The landscape of the Konsen Plateau viewed from above looks like a lattice with crisscrossing lines of narrow strips of forest. The shelter belts, or windbreaks, were created in the 1890s in this part of eastern Hokkaido, Japan as part of an effort to converted the forested area into agricultural and pastoral lands. The windbreaks were created by clearing out the forest within each grid, leaving only a 180-meter (590-foot) wide row of trees along each side. As trees have been felled for timber or decimated by wildfire, larch and spruce trees have gradually replaced the original broadleaf trees.
The windbreaks created a distinctive pattern that can been seen in these satellite images taken from NASA’s Landsat 8. Dark green lines crisscross the land in Hokkaido.
Even when the landscape is carpeted in a layer of snow, the windbreaks are clearly visible.

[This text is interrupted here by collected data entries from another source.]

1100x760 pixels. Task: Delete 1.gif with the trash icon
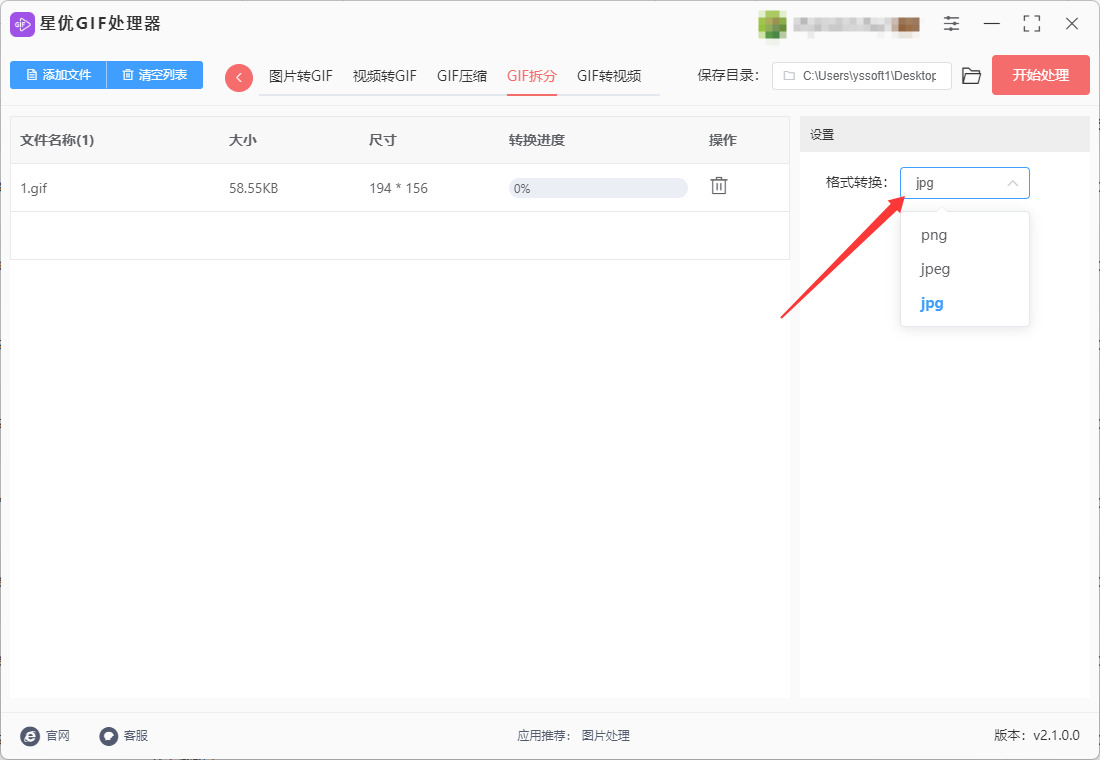[x=718, y=186]
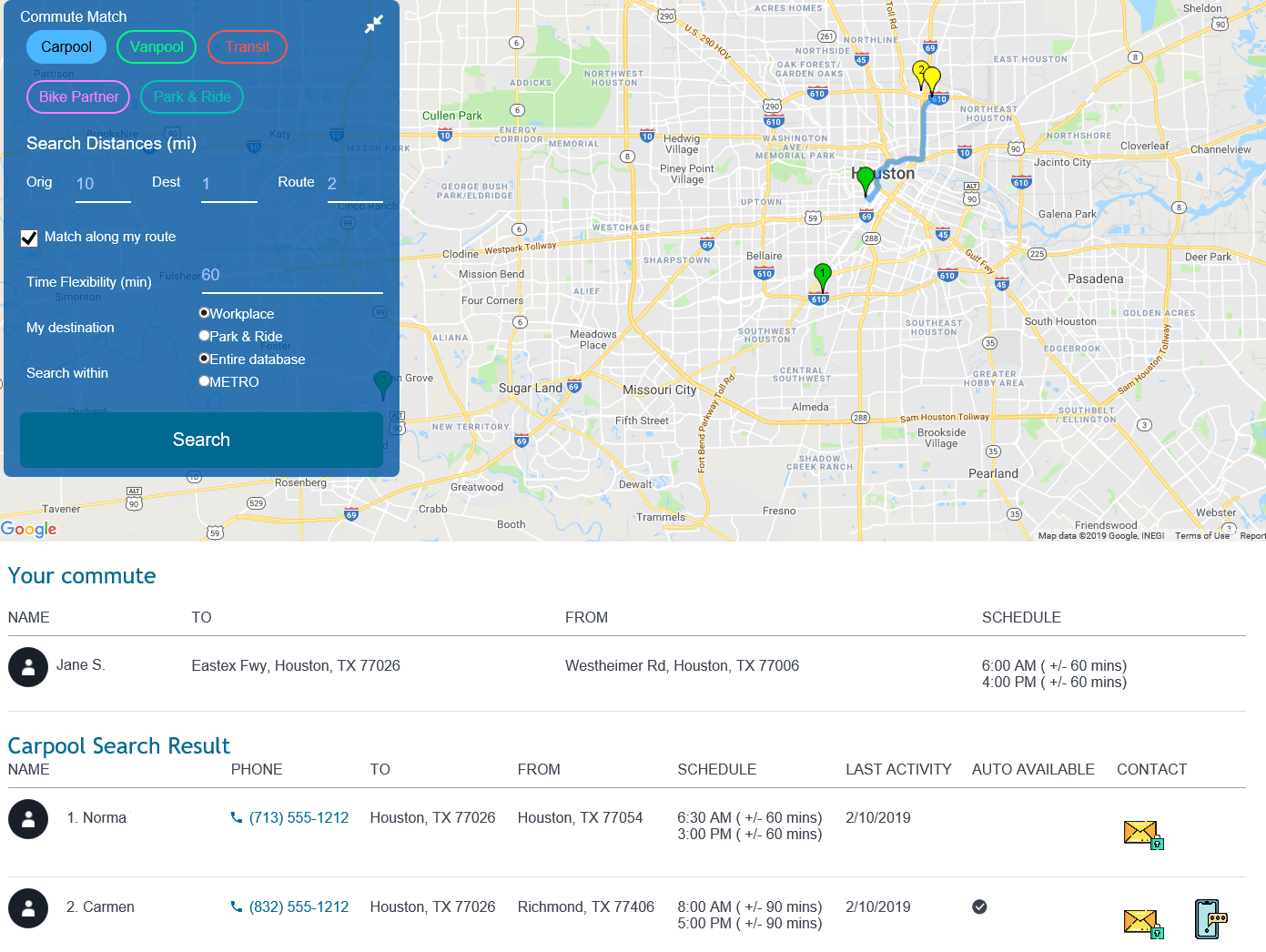1266x952 pixels.
Task: Collapse the Commute Match panel
Action: (374, 24)
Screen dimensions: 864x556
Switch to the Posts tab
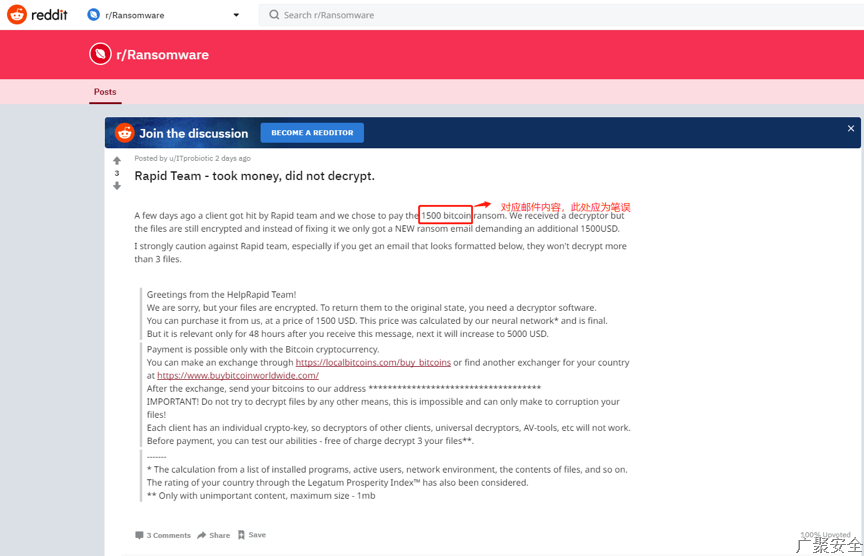(x=105, y=92)
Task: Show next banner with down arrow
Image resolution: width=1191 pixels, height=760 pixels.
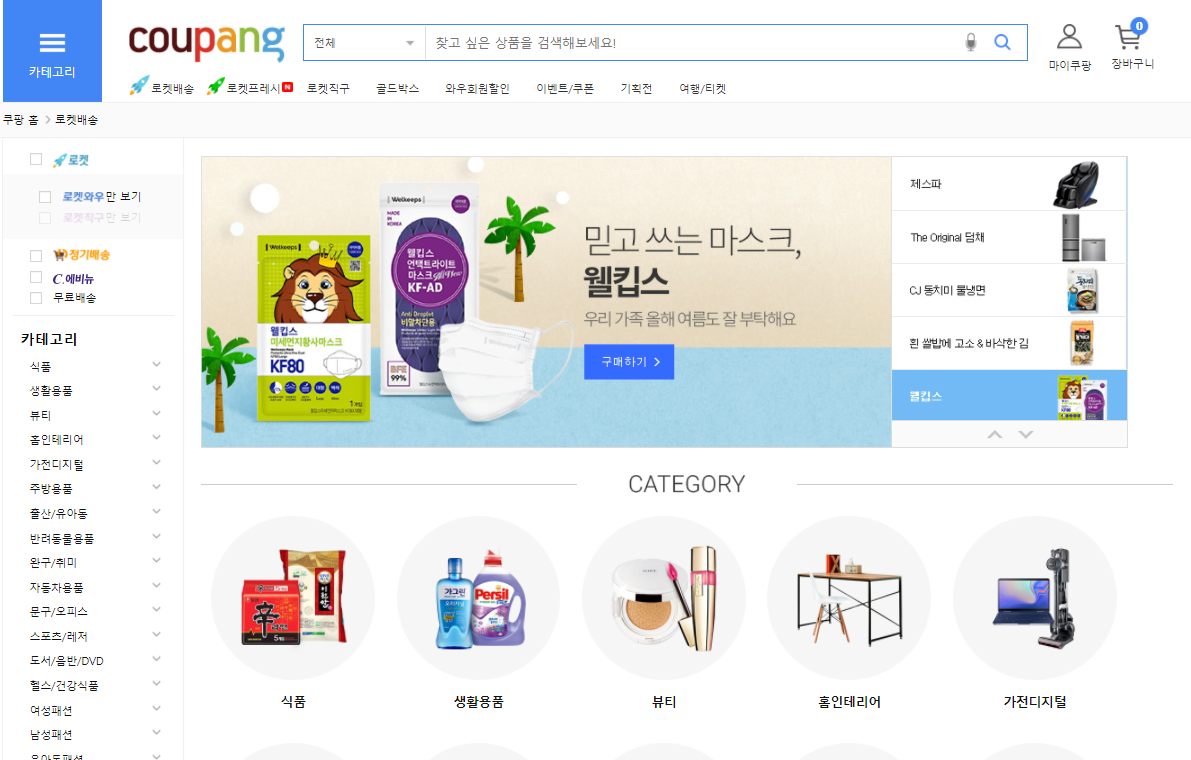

The presence of the forested windbreaks serves many functions. During the winter, the shelter belts protects livestock and prevents damage to crops from the cold winds that blow over the Konsen Plateau. The protective border of trees also helps to moderate the temperature of the ground within and prevents topsoil from being blown away. The forest strips also provide shelter to wildlife and act as a wildlife corridor. Lastly, the forest strips are a valuable source of carbon absorption for the region.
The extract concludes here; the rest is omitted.